/var system full--What to clean? 1

[c4sob]

Hello,
Every so often (every few months) I get the message that my /var system is full.
Can somone tell me which files are safe to clear (zero) out.

I have cleared some files that I read were safe to clear but am still showing 100% used.

Thanks,
Charlie

 

[unixfan]

Try deleting /var/log/messages.x these are the system log messages, and they can grow real big. If you can delete the old ones and retains the new ones, it can save you some space.
you can do (as root)
#cp /dev/null messages.4
#cp /dev/null messages.5
.
.
..
Hope this helps

 

[1sexypapi]

I agree with the above other than the path to those files the messages files are in /var/adm/ and range from messages, messages.0 - messages.3 a cron job rotates these logs for you weekly messages being the current week of systems logs you can do a
#du /var

to find out which files and directories under var are taking up all of your space as sometimes other app logs are there as well

 

[bigscouse]

Also check /var/mail you may have large mail files.
If /var/mail files are large take a loot at them, it will probably be output from cronjobs. You may wish to divert these messages to files in another partition (say > /logs/cron.out 2>&1 ) or to /dev/null ( > /dev/null 2>&1).

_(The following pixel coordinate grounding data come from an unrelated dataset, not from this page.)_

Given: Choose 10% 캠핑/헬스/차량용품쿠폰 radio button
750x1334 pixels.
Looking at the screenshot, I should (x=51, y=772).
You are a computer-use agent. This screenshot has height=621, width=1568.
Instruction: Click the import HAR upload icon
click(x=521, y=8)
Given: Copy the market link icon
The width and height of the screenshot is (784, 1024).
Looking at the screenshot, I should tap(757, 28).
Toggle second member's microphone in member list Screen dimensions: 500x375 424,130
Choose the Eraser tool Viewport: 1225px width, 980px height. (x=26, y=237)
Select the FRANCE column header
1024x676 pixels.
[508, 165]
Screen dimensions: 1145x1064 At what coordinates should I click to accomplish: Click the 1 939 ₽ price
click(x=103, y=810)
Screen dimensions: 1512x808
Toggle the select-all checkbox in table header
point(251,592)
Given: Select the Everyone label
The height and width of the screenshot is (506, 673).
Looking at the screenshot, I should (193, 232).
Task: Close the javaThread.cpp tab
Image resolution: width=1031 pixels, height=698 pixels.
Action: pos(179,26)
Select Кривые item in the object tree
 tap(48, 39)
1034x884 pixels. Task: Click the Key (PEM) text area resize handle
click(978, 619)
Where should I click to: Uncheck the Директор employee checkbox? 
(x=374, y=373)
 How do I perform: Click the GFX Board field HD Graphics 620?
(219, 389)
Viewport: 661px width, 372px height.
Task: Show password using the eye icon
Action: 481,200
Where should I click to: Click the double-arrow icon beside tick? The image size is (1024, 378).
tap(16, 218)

Output from du can sometimes be quite large, you may wish to filter it like this: -
cd /var
du -a|awk '$1 > 50000 {print $0}'

Also check /var/tmp


Ged Jones

Top man

 

[CrashRadtke]

it's also a good idea to re-start processes that were writing to files in that location. Files that were being used can make the directory/mount point appear full with df -k and continue to dump to the syslog to that effect.
utmpx and wtmpx are also good candidates for large (useless) files sizes, so you can remove them.

 

[dawookie]

A couple of points and pointers.

You may want to use

find /var -xdev -size +5000 -ls

to create a list of files that are larger than ~10M and print some information about them.

/var/adm/utmp, /var/adm/utmpx, /var/adm/wtmp, and /var/adm/wtmpx can usually be over written; however, you will lose user access logging information. It is possible to save some data (ie the last 10 logins) but it requires some coding in recent releases of Solaris.

At work we use a log rotation script that rotates daily. It saves the old logs in a directory named for the year and month and then compresses them.

Never rm log files, instead overwrite them using something like
[/code]date > $LOGFILE[/code]
or
[/code]cat /dev/null > $LOGFILE[/code]
This allows the space to be recovered if the file is held open by a process.

man(1) is your friend.

Cheers

 

[jumpstart]

You might want to think about editing your /etc/syslog.conf file so that you can administer your logfiles a little tidier.

Most hackers enjoy the fact that the /var filesystem is full as no more log messages can be written, you may want to look at your passwords and give them an early rotation.